Kernel development [LWN.net]

Kernel release status

The current development kernel is still 2.5.59. Linus remains away from his keyboard.

The current stable kernel is 2.4.20; Marcelo released the fourth 2.4.21 prepatch on January 29. It includes some MTD driver fixes, a couple of netfilter bug fixes, the new IPMI driver, fixes for the ethernet information leakage vulnerability, an x86-64 update, and various other fixes and updates.

The latest prepatch from Alan Cox is 2.4.21-pre3-ac5; it has a few new IDE changes and a small set of fixes.

Comments (1 posted)

Anticipatory I/O scheduling

If an operating system is to perform well, it must get top performance out of its disk drives. The best use of disks is generally obtained by recognizing a couple of basic facts of life:

Disk seeks are very slow. Overall transfer rates go up significantly if requests can be ordered to minimize the number and distance of seek operations.
Write operations can (usually) happen whenever, but there is almost always a process waiting for the completion of a read. Prioritizing reads over writes will increase the parallelism and perceived responsiveness of a system.

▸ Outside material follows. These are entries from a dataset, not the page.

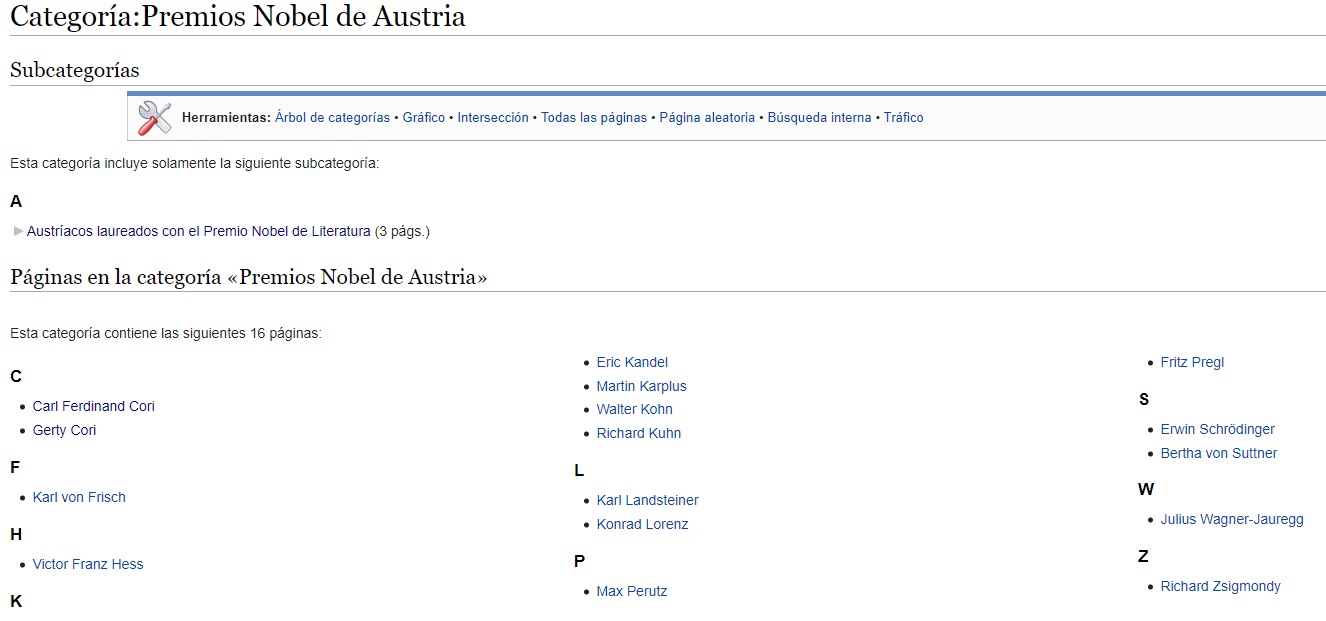Expand the Austríacos laureados subcategory arrow
Image resolution: width=1326 pixels, height=621 pixels.
[x=18, y=231]
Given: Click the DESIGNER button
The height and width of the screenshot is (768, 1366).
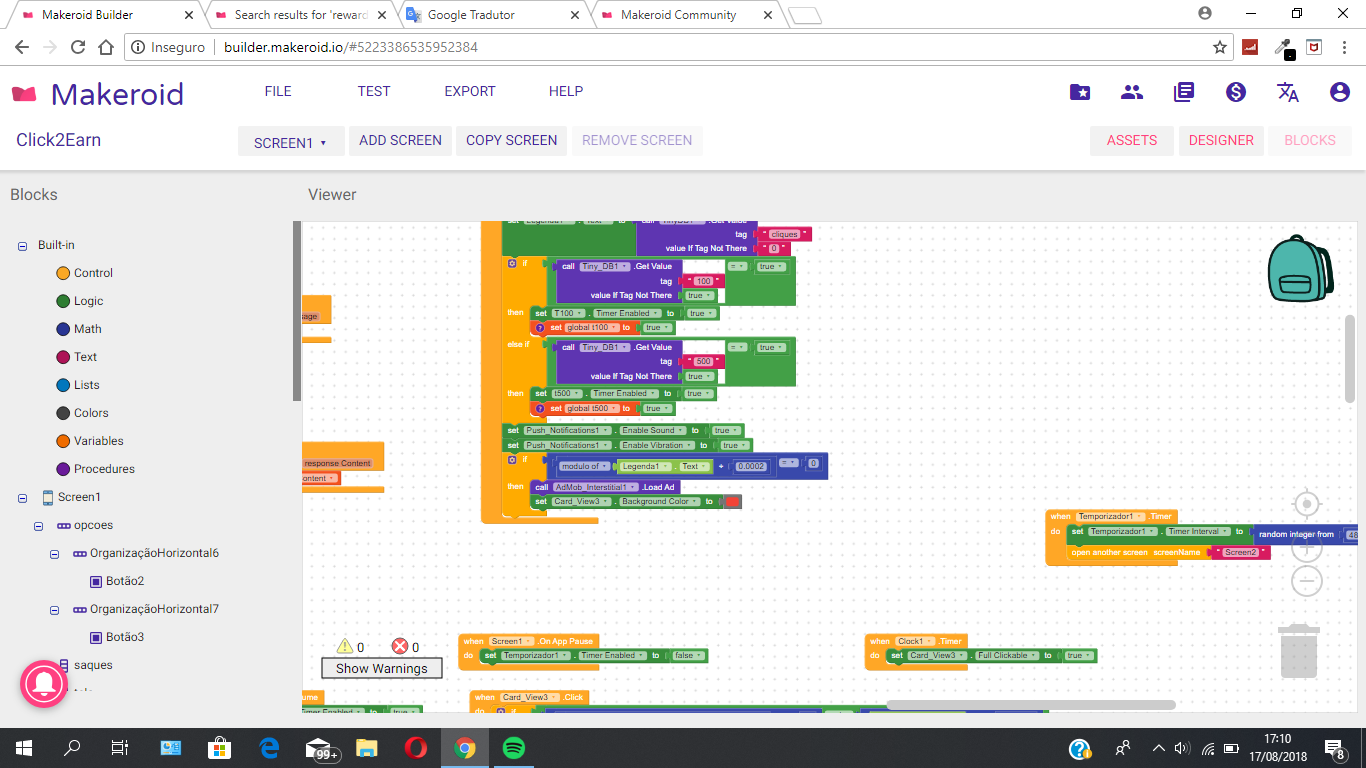Looking at the screenshot, I should tap(1221, 140).
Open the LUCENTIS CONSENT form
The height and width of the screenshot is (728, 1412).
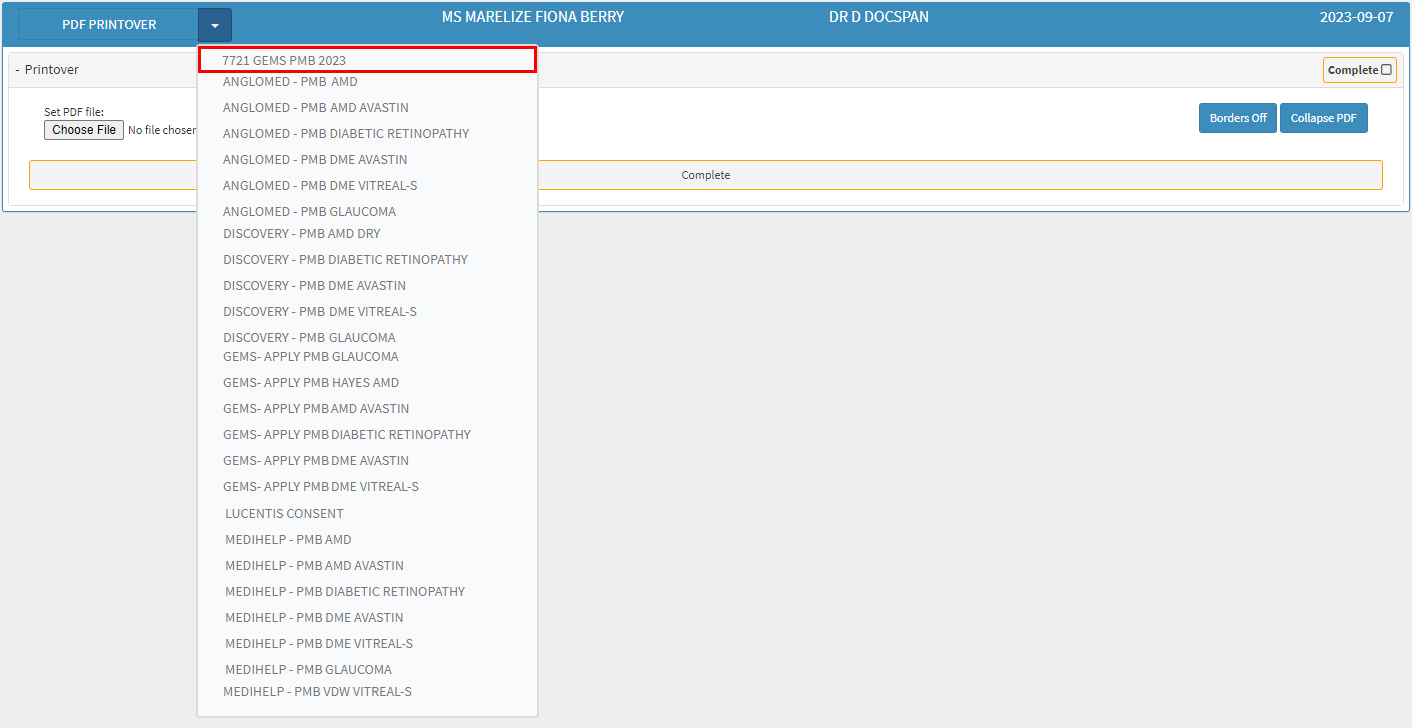pos(284,514)
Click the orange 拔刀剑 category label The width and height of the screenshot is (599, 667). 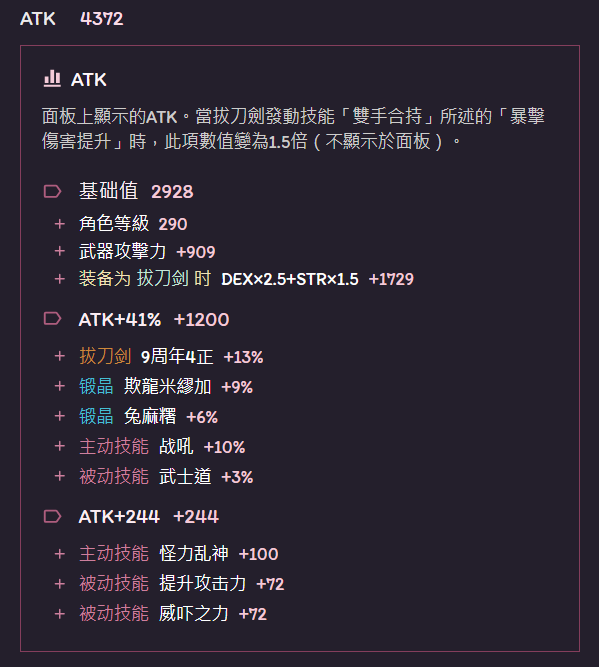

Unfortunately, minimizing seeks and prioritizing reads can be somewhat contradictory goals. The way to keep seeks small and relatively rare is to maintain a sizeable backlog of requests; that way, nearby requests can be grouped and executed together. Getting the best performance on writes, in other words, requires delaying write operations for a period of time. If reads are to be handled quickly, however, they cannot be delayed and kept in the request queue in this way.

It is even worse than that, actually. A process which is writing a file can have several outstanding write requests at any given time, since that process usually does not care when any particular request is completed. Processes issuing reads, on the other hand, usually generate them one at a time. The next read operation will not be requested until the previous one completes. So, even if delaying read operations were an acceptible thing to do, accumulating a backlog of close read operations is an unlikely proposition.

The 2.4 kernel tends to mix reads in with the queue of write operations. Given the way things work (a read is not particularly likely to be close to an unrelated set of writes), reads tend to get put toward the end of the queue and executed slowly. That is one reason why 2.4 can be slow to respond when there is a lot of write activity going on.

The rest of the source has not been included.